We're storing IDs from a ghost column that is created in the table where you're inserting vector data. This works very well in practice and allows updating the value of the vectors in the table, because they're translated into a delete + insert in the vector index by updating the ghost ID.

We have abstracted away the quantization system from the index; for the initial release, vector data is stored in raw blocks, like in the paper. Query performance is good, but disk usage is high. We're actively testing different quantization algorithms to see which ones we end up offering on GA. We're hoping our beta users will help us guide this choice!

Incremental updates and MVCC are _extremely tricky_, for both correctness and performance. As you've surely noticed, the hard thing here is that the original paper is very focused on LSM trees, because it exploits the fact that LSM trees get compacted lazily to perform incremental updates to the posting lists ('merges').
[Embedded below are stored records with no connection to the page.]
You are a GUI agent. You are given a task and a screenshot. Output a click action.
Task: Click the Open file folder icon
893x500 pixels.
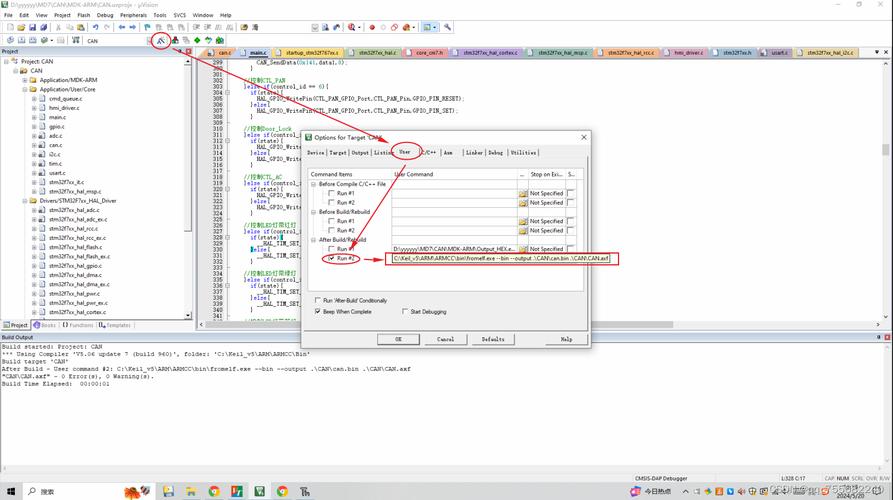tap(21, 28)
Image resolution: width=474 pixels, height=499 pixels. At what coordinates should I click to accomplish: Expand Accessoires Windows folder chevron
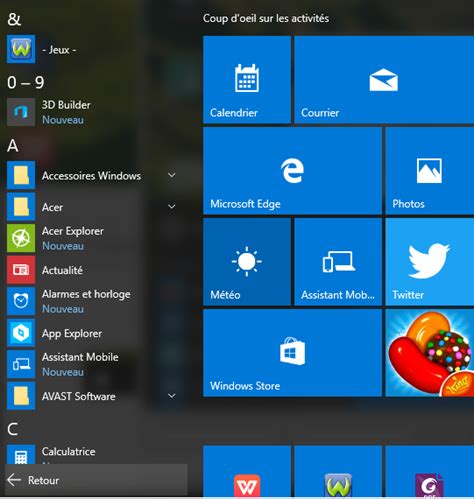[172, 175]
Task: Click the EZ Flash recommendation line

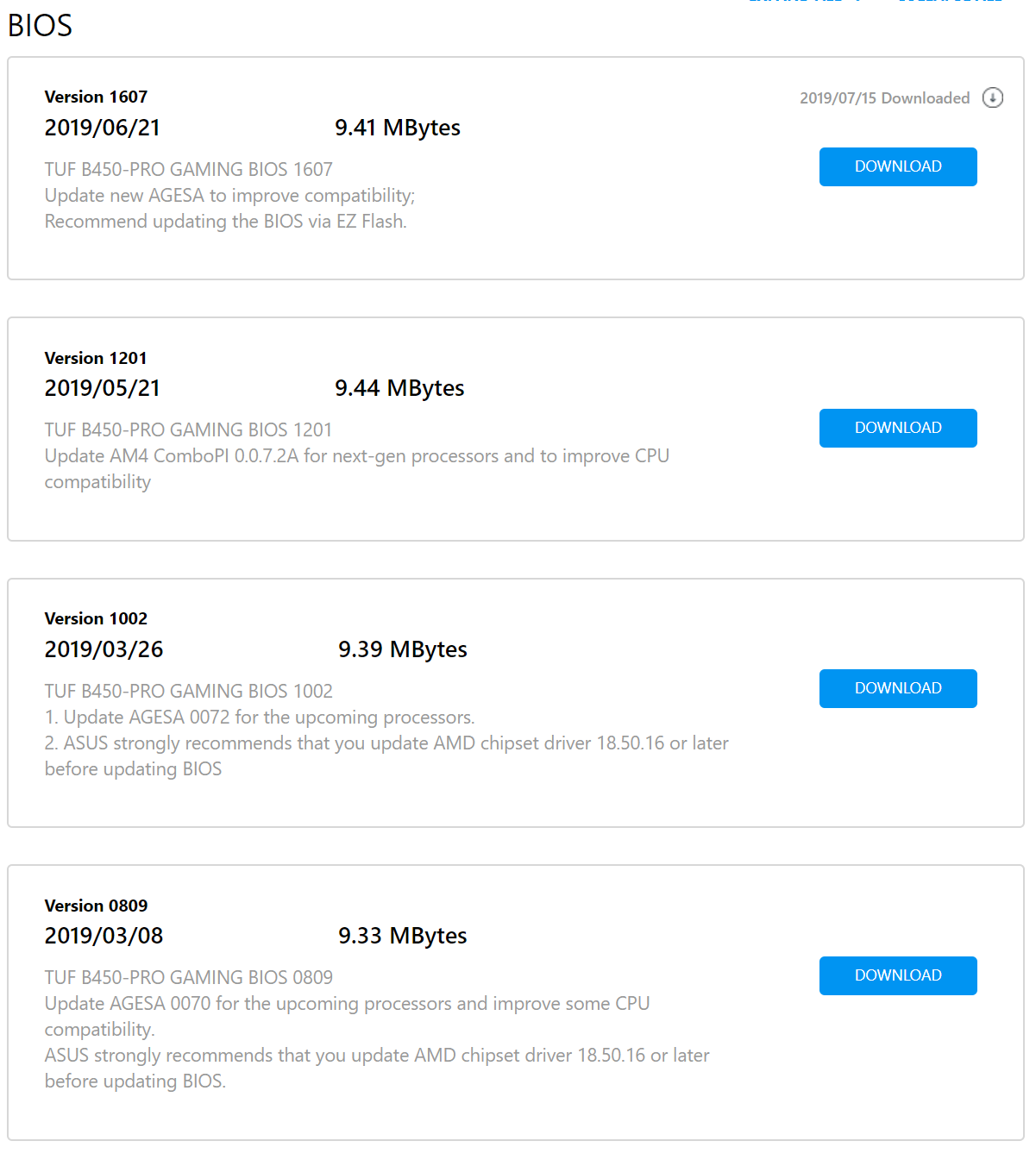Action: [x=225, y=222]
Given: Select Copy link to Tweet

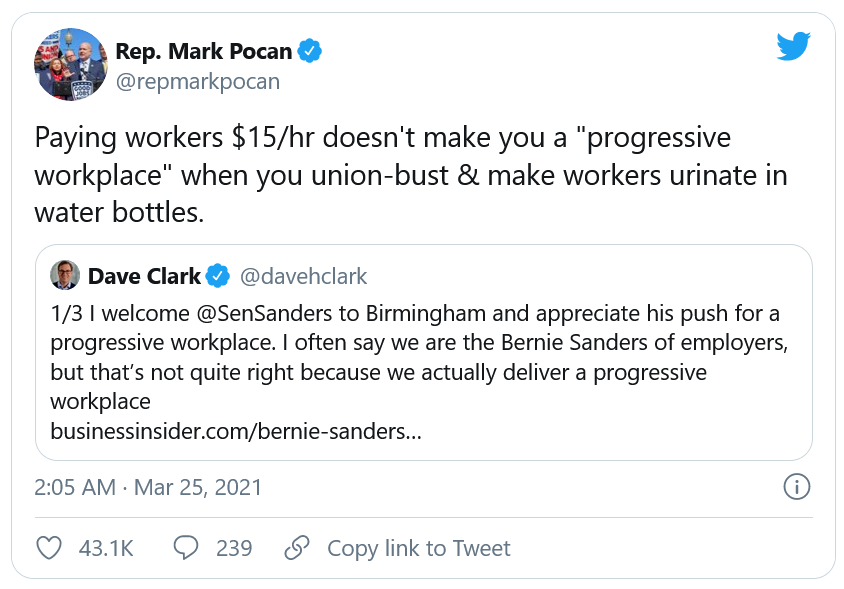Looking at the screenshot, I should click(x=418, y=548).
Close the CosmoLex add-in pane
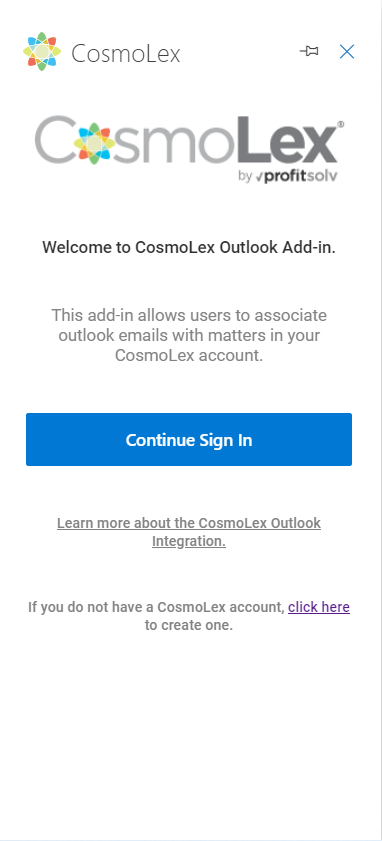382x841 pixels. 347,51
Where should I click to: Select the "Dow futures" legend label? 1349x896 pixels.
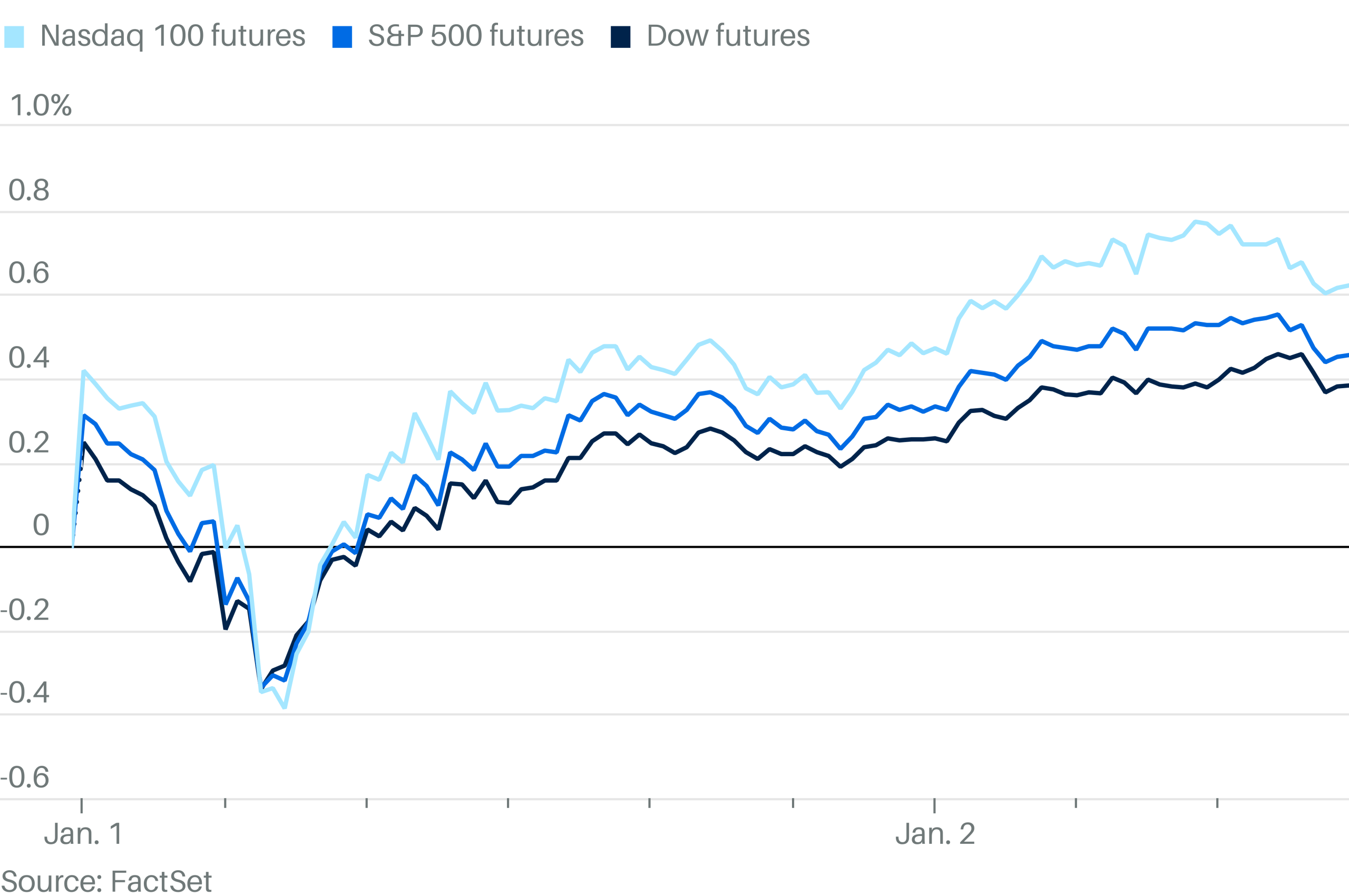tap(728, 36)
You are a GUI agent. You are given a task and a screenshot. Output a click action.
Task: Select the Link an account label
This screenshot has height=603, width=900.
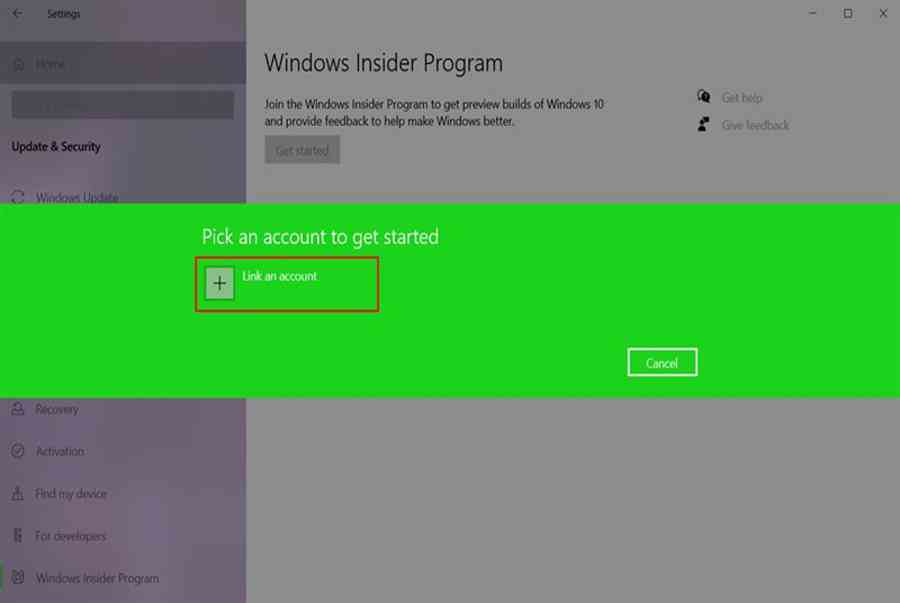[x=279, y=276]
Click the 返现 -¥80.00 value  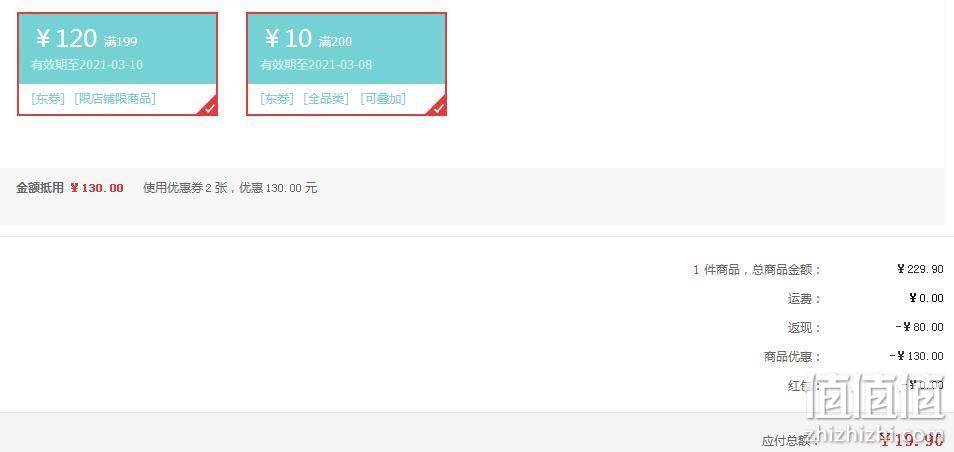pos(919,327)
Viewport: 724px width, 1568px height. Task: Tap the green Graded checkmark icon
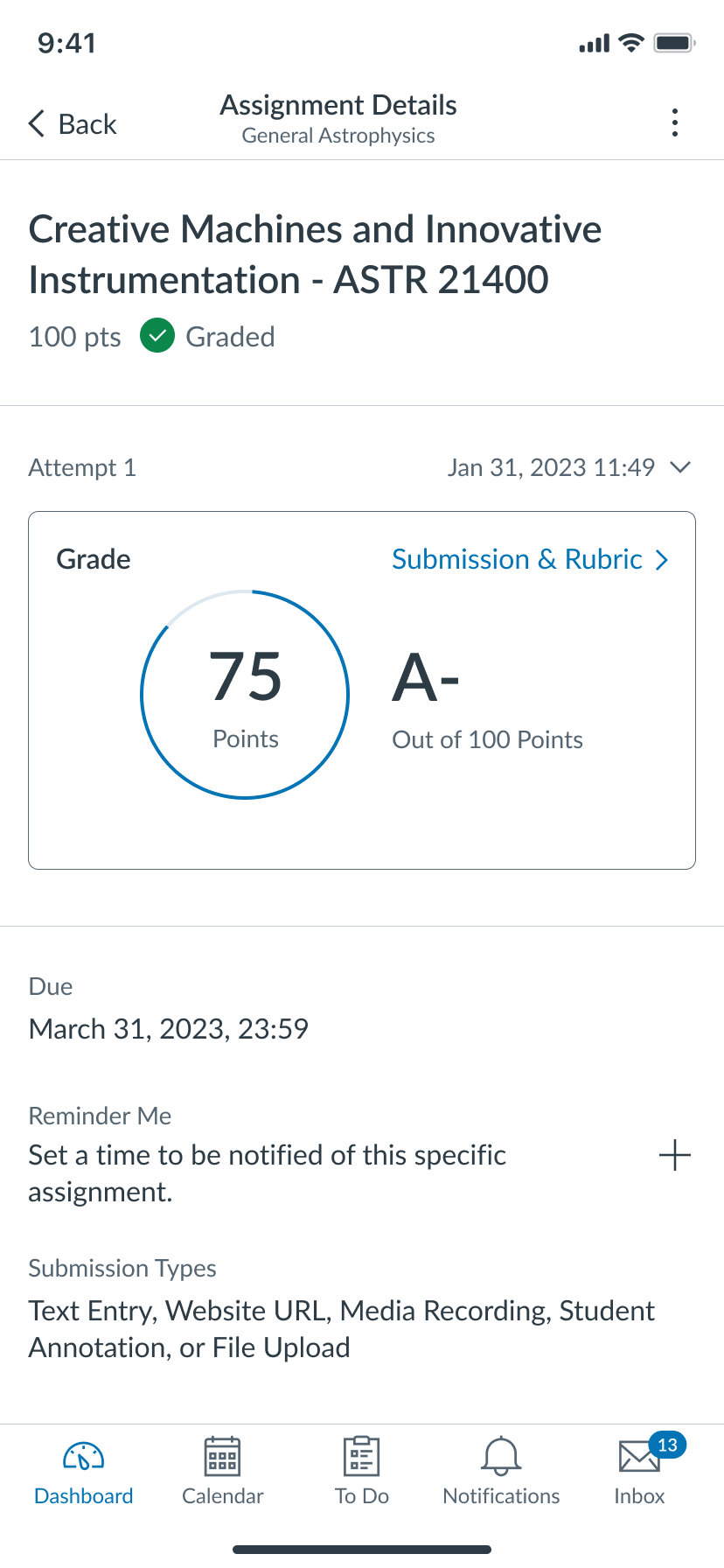point(157,336)
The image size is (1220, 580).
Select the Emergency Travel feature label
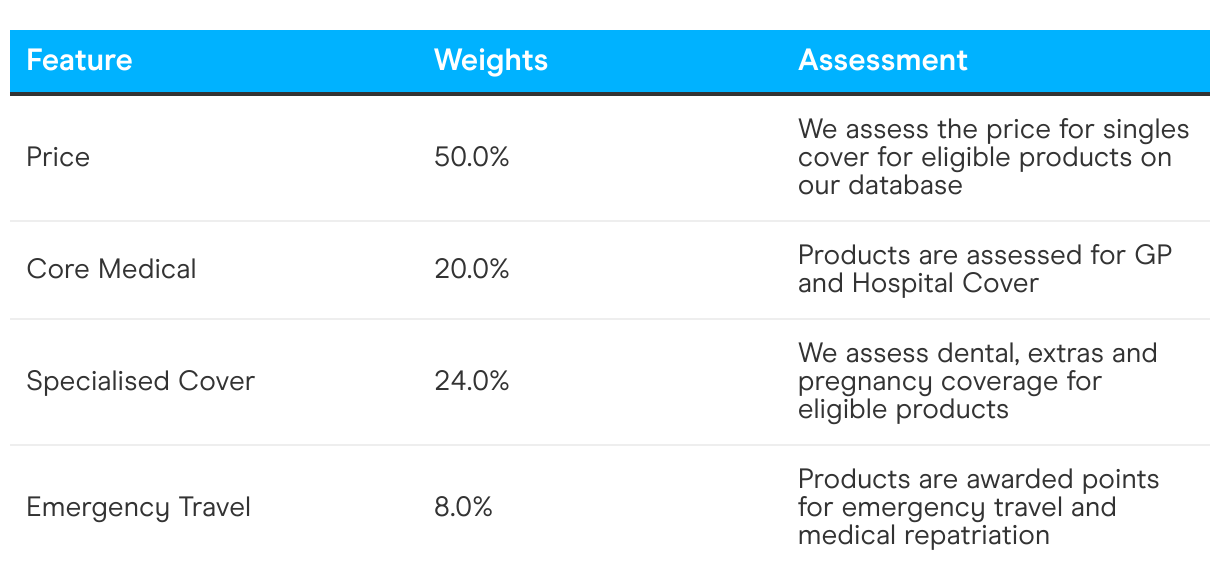138,507
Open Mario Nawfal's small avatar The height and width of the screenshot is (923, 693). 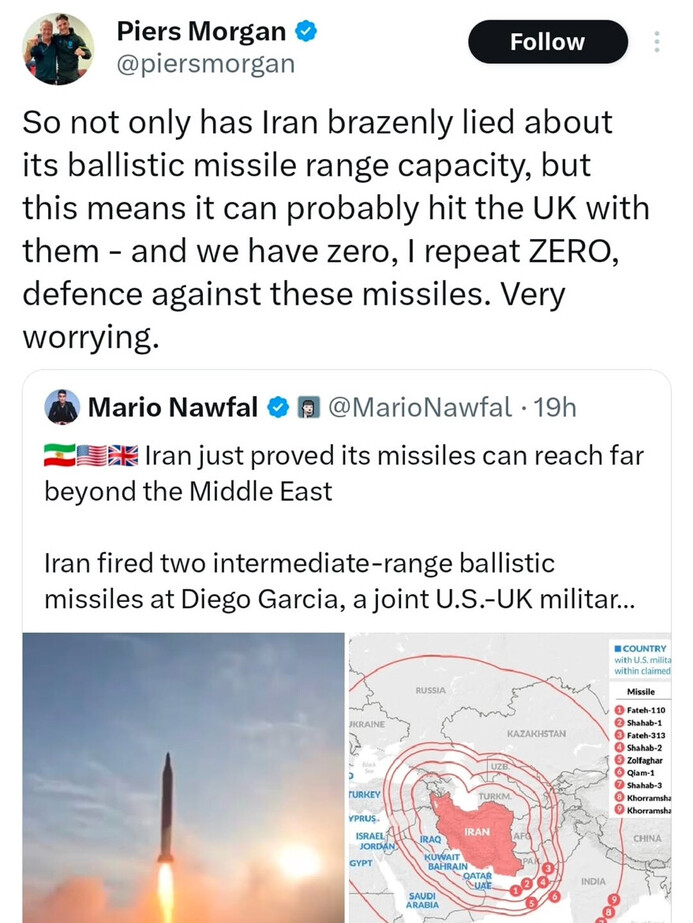tap(62, 407)

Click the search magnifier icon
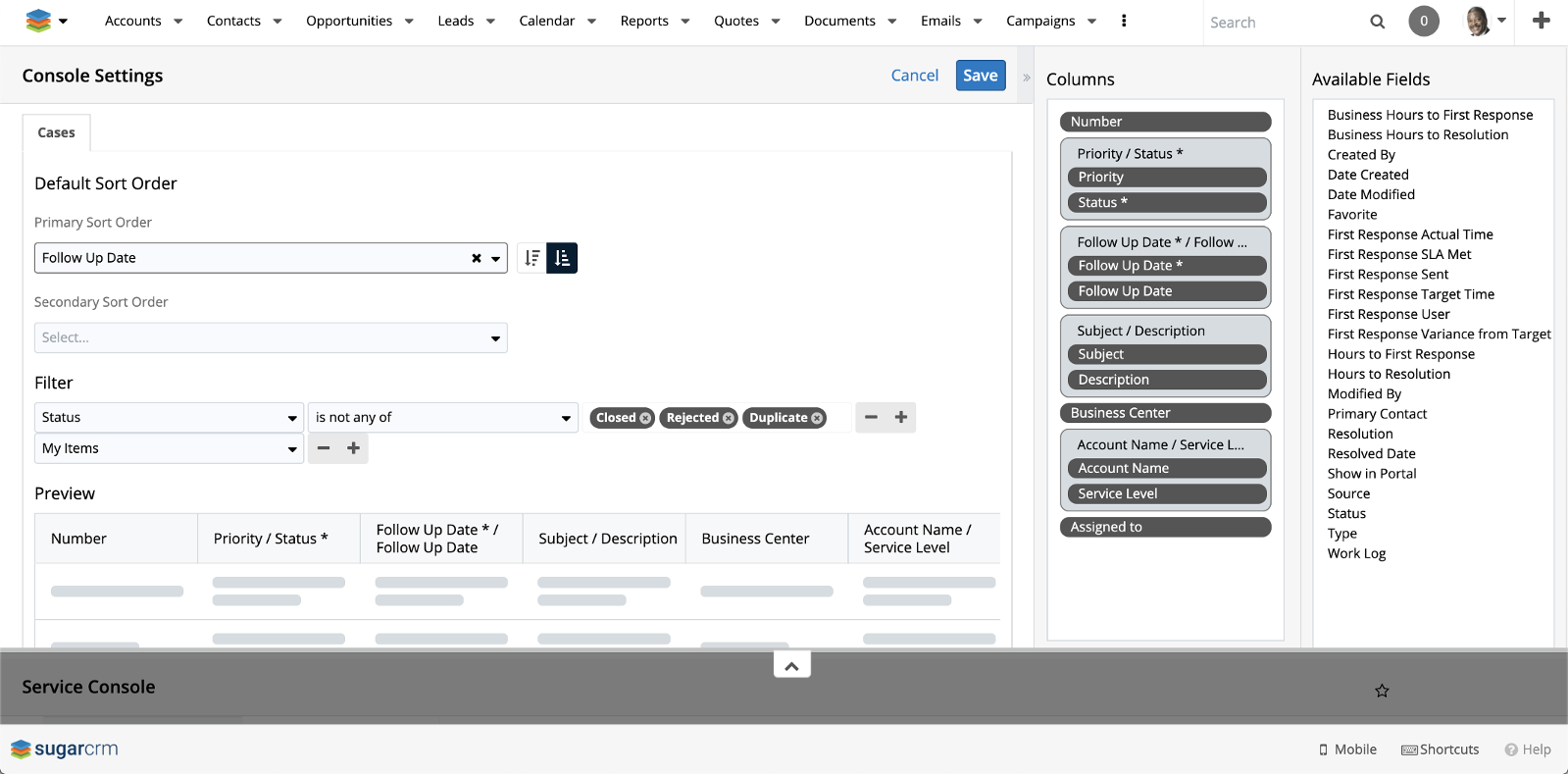click(1377, 22)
MySQL (and Postgres, and all relational databases, really) are B-tree based, and in-place updates for B-trees are expensive! I think we came up with very interesting workarounds for the problem, but it's a quite a bit to drill down in a HN comment. Please stay tuned for our whitepaper. :)
tanoku
·il y a 2 ans·discuss
Definitely yes to the first: the index implementation is fully integrated with PlanetScale's sharding layer, so you can scale horizontally as much as you need. This works very well in practice: the sharding layer, Vitess, is extremely well battle tested with petabyte-sized clusters in production, and our vector indexes are like any other table on the cluster, so it really scales horizontally with very predictable performance.

As for separating storage and compute: we don't do that. One of our key sells here is that this is vector data fully integrated into your relational database with ACID semantics. Very hard to do separate storage and compute and keep this behavior!
tanoku
·il y a 2 ans·discuss
Hi! I'm one of the authors of this feature. It's something quite novel, because it's not just a HNSW plug-in for MySQL (like e.g. pgvector is for Postgres). It's a fully transactional index, integrated into InnoDB.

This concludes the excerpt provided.